-- Start Data for processing --

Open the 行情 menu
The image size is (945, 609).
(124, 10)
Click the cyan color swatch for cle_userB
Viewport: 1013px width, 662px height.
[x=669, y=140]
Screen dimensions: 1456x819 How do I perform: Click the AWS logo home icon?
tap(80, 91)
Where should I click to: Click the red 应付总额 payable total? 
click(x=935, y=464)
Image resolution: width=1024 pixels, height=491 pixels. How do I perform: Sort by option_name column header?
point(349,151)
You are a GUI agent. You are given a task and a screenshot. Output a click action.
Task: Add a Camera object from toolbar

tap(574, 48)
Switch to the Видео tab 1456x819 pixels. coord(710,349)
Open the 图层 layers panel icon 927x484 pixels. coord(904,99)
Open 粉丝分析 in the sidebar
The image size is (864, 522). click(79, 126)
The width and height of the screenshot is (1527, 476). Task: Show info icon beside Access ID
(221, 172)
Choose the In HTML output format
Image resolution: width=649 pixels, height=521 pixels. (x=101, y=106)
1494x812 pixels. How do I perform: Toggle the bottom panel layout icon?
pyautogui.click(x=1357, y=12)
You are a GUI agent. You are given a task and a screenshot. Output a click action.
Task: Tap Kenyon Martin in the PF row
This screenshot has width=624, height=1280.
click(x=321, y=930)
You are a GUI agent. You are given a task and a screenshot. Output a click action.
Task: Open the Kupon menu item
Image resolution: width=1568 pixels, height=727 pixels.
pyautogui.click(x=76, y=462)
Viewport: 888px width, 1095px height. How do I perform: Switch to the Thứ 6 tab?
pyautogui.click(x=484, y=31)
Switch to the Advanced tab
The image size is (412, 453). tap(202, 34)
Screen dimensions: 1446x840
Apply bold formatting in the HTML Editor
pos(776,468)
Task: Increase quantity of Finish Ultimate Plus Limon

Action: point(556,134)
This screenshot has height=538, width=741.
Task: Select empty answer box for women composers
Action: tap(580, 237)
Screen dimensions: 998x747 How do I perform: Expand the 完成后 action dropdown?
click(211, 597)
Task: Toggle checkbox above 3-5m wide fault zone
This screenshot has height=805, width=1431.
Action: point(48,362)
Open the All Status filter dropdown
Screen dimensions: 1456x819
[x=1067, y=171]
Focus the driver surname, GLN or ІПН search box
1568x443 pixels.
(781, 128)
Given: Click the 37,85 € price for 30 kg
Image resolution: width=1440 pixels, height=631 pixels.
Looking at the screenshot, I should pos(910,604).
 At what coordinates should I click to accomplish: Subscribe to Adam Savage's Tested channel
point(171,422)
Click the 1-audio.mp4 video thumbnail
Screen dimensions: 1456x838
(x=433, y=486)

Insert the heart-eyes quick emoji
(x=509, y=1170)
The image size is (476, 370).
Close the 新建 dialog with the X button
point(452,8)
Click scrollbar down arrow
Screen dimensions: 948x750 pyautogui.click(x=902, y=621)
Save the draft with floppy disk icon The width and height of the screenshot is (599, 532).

-- End Data for processing --

_Your task_
Reproduce all of the data above with each occurrence of "How do I perform" swapped for "How should I perform", keeping everything else identical.

_Solved problem_
Open the 行情 menu
The image size is (945, 609).
(124, 10)
Click the cyan color swatch for cle_userB
Viewport: 1013px width, 662px height.
[x=669, y=140]
Screen dimensions: 1456x819 How should I perform: Click the AWS logo home icon?
tap(80, 91)
Where should I click to: Click the red 应付总额 payable total? 
click(x=935, y=464)
Image resolution: width=1024 pixels, height=491 pixels. How should I perform: Sort by option_name column header?
point(349,151)
You are a GUI agent. You are given a task and a screenshot. Output a click action.
Task: Add a Camera object from toolbar

tap(574, 48)
Switch to the Видео tab 1456x819 pixels. coord(710,349)
Open the 图层 layers panel icon 927x484 pixels. coord(904,99)
Open 粉丝分析 in the sidebar
The image size is (864, 522). click(79, 126)
The width and height of the screenshot is (1527, 476). Task: Show info icon beside Access ID
(221, 172)
Choose the In HTML output format
Image resolution: width=649 pixels, height=521 pixels. (x=101, y=106)
1494x812 pixels. How should I perform: Toggle the bottom panel layout icon?
pyautogui.click(x=1357, y=12)
You are a GUI agent. You are given a task and a screenshot. Output a click action.
Task: Tap Kenyon Martin in the PF row
This screenshot has width=624, height=1280.
click(x=321, y=930)
You are a GUI agent. You are given a task and a screenshot. Output a click action.
Task: Open the Kupon menu item
Image resolution: width=1568 pixels, height=727 pixels.
pyautogui.click(x=76, y=462)
Viewport: 888px width, 1095px height. How should I perform: Switch to the Thứ 6 tab?
pyautogui.click(x=484, y=31)
Switch to the Advanced tab
The image size is (412, 453). tap(202, 34)
Screen dimensions: 1446x840
Apply bold formatting in the HTML Editor
pos(776,468)
Task: Increase quantity of Finish Ultimate Plus Limon

Action: point(556,134)
This screenshot has height=538, width=741.
Task: Select empty answer box for women composers
Action: tap(580, 237)
Screen dimensions: 998x747 How should I perform: Expand the 完成后 action dropdown?
click(211, 597)
Task: Toggle checkbox above 3-5m wide fault zone
This screenshot has height=805, width=1431.
Action: point(48,362)
Open the All Status filter dropdown
Screen dimensions: 1456x819
[x=1067, y=171]
Focus the driver surname, GLN or ІПН search box
1568x443 pixels.
(781, 128)
Given: Click the 37,85 € price for 30 kg
Image resolution: width=1440 pixels, height=631 pixels.
Looking at the screenshot, I should pos(910,604).
 At what coordinates should I click to accomplish: Subscribe to Adam Savage's Tested channel
point(171,422)
Click the 1-audio.mp4 video thumbnail
Screen dimensions: 1456x838
(x=433, y=486)

Insert the heart-eyes quick emoji
(x=509, y=1170)
The image size is (476, 370).
Close the 新建 dialog with the X button
point(452,8)
Click scrollbar down arrow
Screen dimensions: 948x750 pyautogui.click(x=902, y=621)
Save the draft with floppy disk icon The width and height of the screenshot is (599, 532).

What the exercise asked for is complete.